## TASK REQUIREMENTS
Each line from the one holding "Login (23, 139)" through the final line of the data below is to be given again exactly, and no other line is to appear.

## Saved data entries

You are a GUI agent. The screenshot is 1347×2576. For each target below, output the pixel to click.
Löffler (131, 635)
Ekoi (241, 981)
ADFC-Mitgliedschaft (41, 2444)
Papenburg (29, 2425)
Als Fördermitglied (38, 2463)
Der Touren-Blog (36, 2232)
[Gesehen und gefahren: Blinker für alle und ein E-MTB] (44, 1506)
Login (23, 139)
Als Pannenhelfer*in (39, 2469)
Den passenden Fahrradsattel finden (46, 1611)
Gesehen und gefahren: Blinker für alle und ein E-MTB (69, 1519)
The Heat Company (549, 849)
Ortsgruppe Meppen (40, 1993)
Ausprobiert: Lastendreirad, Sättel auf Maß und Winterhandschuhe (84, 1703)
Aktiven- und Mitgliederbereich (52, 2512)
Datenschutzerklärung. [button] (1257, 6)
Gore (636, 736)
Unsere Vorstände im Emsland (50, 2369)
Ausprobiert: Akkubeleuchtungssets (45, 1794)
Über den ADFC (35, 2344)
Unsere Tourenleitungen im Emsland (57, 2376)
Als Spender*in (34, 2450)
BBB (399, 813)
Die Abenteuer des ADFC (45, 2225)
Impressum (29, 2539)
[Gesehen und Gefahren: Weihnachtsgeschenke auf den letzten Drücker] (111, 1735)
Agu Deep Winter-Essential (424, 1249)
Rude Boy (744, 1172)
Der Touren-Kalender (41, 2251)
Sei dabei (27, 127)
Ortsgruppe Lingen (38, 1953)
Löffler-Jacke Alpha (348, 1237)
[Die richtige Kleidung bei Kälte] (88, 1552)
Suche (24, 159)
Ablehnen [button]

## RESULT
Login (23, 139)
Als Pannenhelfer*in (39, 2469)
Den passenden Fahrradsattel finden (46, 1611)
Gesehen und gefahren: Blinker für alle und ein E-MTB (69, 1519)
The Heat Company (549, 849)
Ortsgruppe Meppen (40, 1993)
Ausprobiert: Lastendreirad, Sättel auf Maß und Winterhandschuhe (84, 1703)
Aktiven- und Mitgliederbereich (52, 2512)
Datenschutzerklärung. [button] (1257, 6)
Gore (636, 736)
Unsere Vorstände im Emsland (50, 2369)
Ausprobiert: Akkubeleuchtungssets (45, 1794)
Über den ADFC (35, 2344)
Unsere Tourenleitungen im Emsland (57, 2376)
Als Spender*in (34, 2450)
BBB (399, 813)
Die Abenteuer des ADFC (45, 2225)
Impressum (29, 2539)
[Gesehen und Gefahren: Weihnachtsgeschenke auf den letzten Drücker] (111, 1735)
Agu Deep Winter-Essential (424, 1249)
Rude Boy (744, 1172)
Der Touren-Kalender (41, 2251)
Sei dabei (27, 127)
Ortsgruppe Lingen (38, 1953)
Löffler-Jacke Alpha (348, 1237)
[Die richtige Kleidung bei Kälte] (88, 1552)
Suche (24, 159)
Ablehnen [button]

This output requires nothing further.